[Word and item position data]
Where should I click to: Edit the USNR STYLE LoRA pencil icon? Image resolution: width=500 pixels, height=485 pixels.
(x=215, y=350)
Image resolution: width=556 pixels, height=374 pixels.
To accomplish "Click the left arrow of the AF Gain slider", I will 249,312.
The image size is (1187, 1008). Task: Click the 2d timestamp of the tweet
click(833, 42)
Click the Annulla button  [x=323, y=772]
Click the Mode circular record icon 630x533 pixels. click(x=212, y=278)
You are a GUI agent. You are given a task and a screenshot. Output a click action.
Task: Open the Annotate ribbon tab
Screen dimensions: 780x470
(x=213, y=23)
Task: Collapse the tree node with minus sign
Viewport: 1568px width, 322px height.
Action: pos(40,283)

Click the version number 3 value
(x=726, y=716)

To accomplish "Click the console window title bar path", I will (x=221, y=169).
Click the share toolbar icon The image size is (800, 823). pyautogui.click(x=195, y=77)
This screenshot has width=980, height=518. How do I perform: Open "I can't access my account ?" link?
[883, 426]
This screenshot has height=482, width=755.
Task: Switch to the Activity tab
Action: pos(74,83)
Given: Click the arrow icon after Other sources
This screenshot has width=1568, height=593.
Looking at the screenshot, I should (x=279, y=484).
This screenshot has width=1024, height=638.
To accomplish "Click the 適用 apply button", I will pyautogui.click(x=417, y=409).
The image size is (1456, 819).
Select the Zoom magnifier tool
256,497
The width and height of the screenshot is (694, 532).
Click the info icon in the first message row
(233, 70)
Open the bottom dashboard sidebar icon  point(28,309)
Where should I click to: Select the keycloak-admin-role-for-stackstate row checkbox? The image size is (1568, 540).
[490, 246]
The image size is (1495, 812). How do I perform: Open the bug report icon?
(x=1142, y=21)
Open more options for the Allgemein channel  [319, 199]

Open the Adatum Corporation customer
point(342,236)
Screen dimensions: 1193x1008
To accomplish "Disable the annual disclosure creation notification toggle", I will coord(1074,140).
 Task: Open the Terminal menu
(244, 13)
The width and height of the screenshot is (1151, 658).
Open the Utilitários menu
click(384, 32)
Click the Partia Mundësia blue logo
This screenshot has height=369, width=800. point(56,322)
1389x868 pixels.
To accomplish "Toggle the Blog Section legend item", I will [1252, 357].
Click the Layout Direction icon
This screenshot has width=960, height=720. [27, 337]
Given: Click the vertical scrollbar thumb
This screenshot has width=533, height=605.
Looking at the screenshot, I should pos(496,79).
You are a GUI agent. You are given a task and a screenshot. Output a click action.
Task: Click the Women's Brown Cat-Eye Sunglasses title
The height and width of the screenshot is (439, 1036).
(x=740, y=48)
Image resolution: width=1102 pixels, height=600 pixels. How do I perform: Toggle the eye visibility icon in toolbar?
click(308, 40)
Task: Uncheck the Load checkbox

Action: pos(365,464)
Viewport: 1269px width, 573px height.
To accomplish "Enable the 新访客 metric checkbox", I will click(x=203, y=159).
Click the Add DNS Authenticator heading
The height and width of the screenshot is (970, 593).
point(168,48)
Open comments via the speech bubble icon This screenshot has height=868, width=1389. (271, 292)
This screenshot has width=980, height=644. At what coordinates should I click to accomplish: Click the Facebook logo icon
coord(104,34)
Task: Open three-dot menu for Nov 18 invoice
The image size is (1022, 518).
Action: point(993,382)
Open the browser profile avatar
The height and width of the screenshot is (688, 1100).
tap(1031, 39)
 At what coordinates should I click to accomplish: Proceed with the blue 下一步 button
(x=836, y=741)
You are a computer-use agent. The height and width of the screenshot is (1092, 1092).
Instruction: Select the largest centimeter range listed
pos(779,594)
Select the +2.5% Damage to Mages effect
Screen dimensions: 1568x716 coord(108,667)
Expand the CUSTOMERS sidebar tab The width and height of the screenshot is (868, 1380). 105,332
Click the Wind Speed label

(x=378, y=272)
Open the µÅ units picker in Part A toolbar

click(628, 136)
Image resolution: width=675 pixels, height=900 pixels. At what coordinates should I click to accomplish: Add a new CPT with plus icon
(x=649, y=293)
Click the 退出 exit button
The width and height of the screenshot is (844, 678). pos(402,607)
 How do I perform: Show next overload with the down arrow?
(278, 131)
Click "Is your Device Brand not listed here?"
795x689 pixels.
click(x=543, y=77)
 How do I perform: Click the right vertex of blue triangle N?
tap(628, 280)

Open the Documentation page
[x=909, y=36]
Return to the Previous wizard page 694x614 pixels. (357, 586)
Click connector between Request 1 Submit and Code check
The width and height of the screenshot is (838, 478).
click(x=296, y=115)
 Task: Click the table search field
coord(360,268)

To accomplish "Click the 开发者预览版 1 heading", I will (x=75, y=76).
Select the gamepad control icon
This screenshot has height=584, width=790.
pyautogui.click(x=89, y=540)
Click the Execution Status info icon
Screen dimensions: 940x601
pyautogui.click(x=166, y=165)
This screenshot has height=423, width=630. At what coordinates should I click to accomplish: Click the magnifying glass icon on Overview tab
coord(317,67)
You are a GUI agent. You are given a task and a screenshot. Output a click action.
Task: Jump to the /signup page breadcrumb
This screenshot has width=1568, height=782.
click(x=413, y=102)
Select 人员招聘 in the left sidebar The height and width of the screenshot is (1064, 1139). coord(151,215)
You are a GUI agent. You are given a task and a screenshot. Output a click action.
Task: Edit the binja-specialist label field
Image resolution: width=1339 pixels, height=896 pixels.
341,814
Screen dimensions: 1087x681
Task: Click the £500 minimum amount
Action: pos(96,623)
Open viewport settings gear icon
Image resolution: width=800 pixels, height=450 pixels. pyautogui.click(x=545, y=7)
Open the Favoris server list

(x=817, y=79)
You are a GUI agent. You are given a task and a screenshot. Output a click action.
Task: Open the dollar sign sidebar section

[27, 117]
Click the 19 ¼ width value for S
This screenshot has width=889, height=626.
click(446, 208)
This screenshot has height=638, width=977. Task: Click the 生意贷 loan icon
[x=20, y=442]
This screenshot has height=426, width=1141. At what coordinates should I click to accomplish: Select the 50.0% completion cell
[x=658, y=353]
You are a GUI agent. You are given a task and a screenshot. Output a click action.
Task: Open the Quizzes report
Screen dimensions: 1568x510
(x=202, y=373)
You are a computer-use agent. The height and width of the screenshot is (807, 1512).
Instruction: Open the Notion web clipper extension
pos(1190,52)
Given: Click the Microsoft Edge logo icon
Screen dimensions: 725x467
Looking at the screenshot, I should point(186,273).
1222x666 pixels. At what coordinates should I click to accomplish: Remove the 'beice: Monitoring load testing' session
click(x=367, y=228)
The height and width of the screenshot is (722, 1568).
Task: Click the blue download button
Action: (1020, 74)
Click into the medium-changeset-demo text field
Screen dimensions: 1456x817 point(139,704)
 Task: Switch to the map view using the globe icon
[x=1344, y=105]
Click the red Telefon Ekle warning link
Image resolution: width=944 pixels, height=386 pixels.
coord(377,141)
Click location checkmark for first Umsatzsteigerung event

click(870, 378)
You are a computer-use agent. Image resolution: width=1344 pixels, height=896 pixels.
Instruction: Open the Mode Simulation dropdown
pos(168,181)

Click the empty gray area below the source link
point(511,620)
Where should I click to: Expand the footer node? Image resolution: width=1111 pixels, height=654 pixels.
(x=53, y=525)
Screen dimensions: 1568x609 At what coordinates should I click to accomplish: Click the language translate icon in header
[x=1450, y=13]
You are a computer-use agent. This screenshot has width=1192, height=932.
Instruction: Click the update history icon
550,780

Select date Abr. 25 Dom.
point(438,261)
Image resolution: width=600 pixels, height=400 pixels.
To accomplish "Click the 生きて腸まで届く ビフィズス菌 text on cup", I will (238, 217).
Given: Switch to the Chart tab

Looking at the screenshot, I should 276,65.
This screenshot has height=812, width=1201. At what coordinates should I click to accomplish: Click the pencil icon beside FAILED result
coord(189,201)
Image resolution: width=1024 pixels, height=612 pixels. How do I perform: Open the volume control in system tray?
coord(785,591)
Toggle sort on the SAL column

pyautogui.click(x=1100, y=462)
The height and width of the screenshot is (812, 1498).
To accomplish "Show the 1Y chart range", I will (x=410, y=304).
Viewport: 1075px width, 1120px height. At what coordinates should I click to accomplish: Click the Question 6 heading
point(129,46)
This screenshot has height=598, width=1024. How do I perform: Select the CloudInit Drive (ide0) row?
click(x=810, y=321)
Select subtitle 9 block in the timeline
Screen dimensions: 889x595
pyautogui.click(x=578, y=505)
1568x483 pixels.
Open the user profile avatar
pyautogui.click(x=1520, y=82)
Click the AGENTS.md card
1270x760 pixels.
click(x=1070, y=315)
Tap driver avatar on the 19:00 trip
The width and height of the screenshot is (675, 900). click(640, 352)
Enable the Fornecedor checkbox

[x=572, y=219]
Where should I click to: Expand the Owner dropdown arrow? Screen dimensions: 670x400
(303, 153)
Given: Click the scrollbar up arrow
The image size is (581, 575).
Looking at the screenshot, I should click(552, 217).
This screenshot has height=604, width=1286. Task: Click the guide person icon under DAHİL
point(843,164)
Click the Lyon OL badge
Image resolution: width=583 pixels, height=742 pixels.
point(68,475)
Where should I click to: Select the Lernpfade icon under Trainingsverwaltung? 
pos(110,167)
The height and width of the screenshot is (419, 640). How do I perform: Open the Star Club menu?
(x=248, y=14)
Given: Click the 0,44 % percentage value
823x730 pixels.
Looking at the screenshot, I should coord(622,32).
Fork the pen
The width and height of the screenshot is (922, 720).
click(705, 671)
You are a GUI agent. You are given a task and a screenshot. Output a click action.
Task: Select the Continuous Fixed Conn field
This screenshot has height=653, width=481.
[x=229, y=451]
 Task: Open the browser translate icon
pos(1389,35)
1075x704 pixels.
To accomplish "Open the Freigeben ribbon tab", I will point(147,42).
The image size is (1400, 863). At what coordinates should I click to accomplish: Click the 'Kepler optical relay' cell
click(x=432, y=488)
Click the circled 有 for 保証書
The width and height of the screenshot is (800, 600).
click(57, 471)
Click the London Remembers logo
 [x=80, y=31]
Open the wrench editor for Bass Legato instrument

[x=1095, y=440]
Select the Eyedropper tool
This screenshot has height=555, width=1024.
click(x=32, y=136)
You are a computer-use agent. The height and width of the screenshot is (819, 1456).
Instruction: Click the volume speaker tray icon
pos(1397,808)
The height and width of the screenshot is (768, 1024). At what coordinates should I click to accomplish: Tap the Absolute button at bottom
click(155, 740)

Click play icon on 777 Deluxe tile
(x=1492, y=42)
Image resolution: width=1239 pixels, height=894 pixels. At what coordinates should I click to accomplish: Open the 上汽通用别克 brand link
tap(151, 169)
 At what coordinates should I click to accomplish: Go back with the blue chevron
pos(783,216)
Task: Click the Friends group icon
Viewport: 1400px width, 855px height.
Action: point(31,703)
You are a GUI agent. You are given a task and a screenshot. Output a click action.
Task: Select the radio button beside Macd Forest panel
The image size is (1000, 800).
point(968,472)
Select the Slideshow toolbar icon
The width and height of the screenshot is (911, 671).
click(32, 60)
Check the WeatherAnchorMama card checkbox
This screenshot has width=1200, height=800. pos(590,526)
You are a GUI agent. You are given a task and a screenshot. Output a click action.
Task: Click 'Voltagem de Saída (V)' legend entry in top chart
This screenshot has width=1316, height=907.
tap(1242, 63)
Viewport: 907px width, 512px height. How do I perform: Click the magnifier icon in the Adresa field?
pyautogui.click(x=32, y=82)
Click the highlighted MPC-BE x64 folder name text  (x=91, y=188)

_Task directions_
Convert the rows above, everything from the line containing "You are a computer-use agent. Image" down to the line containing "(x=53, y=525)", into a JSON list of strings with one string per line. Leave out blank lines.

_Full response_
[
  "You are a computer-use agent. Image resolution: width=1344 pixels, height=896 pixels.",
  "Instruction: Open the Mode Simulation dropdown",
  "pos(168,181)",
  "Click the empty gray area below the source link",
  "point(511,620)",
  "Where should I click to: Expand the footer node? Image resolution: width=1111 pixels, height=654 pixels.",
  "(x=53, y=525)"
]